During respiration, CoQ10 is an essential ingredient in producing ATP, the “energy currency” in humans and other mammals. CoQ10 also serves as an antioxidant protecting the body from free radicals that are involved in aging and degenerative diseases.
Most vitamins function as coenzymes (they are an essential part of these enzymes), which are used to carry out necessary biochemical transformations.
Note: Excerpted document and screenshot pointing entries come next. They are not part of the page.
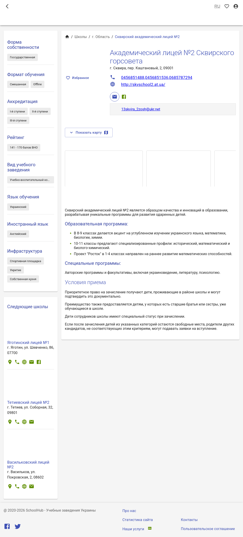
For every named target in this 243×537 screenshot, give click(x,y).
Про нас (129, 511)
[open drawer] (7, 6)
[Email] (114, 96)
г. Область (101, 37)
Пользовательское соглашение (208, 529)
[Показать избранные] (226, 6)
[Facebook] (123, 96)
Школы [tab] (121, 19)
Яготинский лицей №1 (28, 342)
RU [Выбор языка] (217, 6)
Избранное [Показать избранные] (78, 78)
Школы (81, 37)
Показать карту (88, 132)
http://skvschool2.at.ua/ (143, 84)
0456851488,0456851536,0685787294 (156, 77)
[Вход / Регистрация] (235, 6)
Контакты (189, 520)
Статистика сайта (138, 520)
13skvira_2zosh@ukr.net (140, 109)
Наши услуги (133, 529)
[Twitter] (17, 527)
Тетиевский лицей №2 (28, 402)
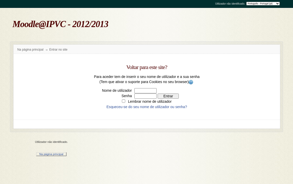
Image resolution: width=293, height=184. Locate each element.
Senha (126, 96)
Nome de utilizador (117, 90)
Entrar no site (58, 49)
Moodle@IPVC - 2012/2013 (60, 24)
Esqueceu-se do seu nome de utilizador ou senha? (147, 107)
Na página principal (30, 49)
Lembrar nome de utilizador (150, 101)
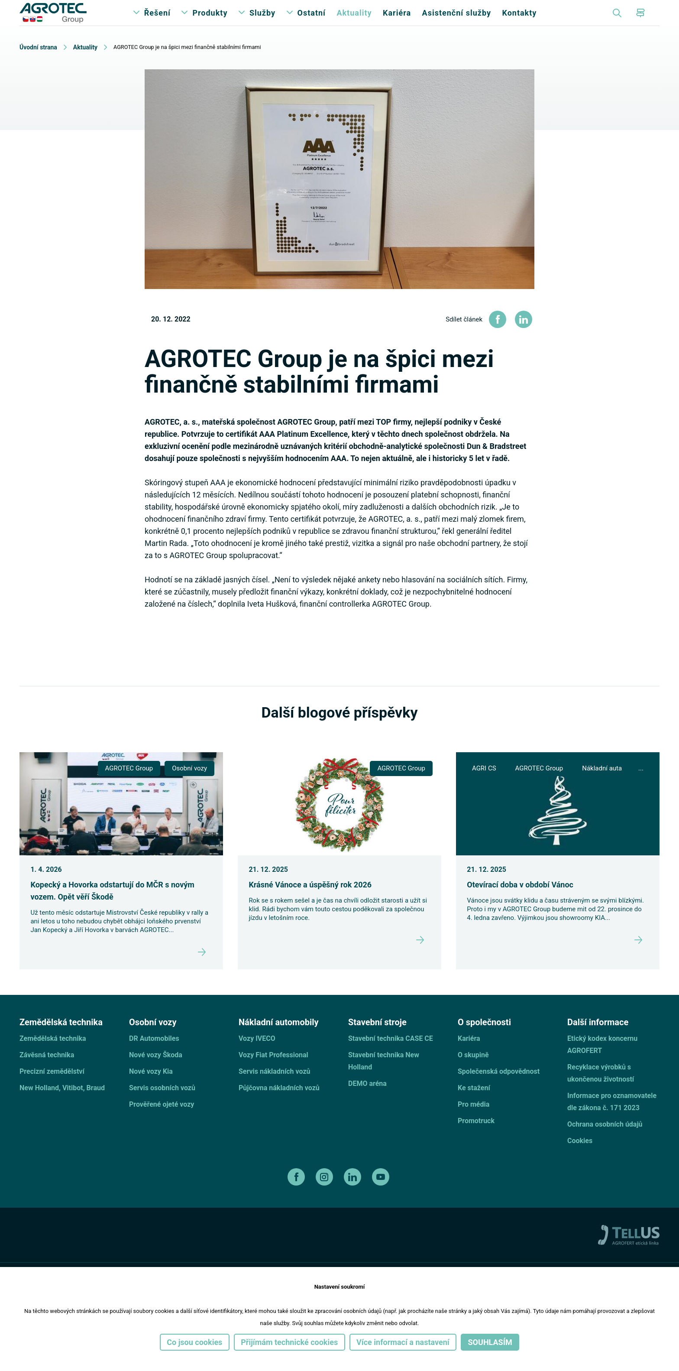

The majority of vitamins must be obtained from our diet, whereas CoQ10 is made in our bodies. Nevertheless this production of CoQ10 requires the presence of other vitamins: B2, B6, B3, folic acid, panothenic acid and vitamin C, all of which must be obtained from our diet. A deficiency of any one of these vitamins inhibits our internal production of CoQ10 leading to its deficiency. Many Americans, especially older people, are deficient in at least some of these required vitamins. CoQ10 levels usually peak after the age of 19 – 21 and then fall as we age. One study by Folkers found that 75% of a group of 132 patients undergoing heart surgery were deficient in CoQ10. Several cardiologists recommend that their patients take CoQ10 supplements, which cost about $40 per month, but other cardiologists are unaware of CoQ10 and do not recommend it to their patients. Others say that there are no large, double-blinded studies of CoQ10 showing efficacy and demonstrating safety and therefore they feel it is unwise to proscribe CoQ10 supplements (which can be purchased without a prescription in “health food stores”. Lacking a patent position, large pharmaceutical companies are not interested in funding such studies and marketing CoQ10, because there is no money to be made after such an investment. A few small studies seem to show efficacy and demonstrate its safety, but this “vitamin” is a sort of commercial and medical orphan. (material taken from an article written by Jack Challem in the 1994 March/April Natural Health magazine)
It has long been known that raw garlic can kill some bacteria; garlic is an antibiotic. A recent study has shown that cooked garlic can still kill bacteria, but it is less effective. Some of the antibacterial components in garlic apparently survive cooking, but these natural chemicals have not been identified. (Science News, June 10, 2006, page 366)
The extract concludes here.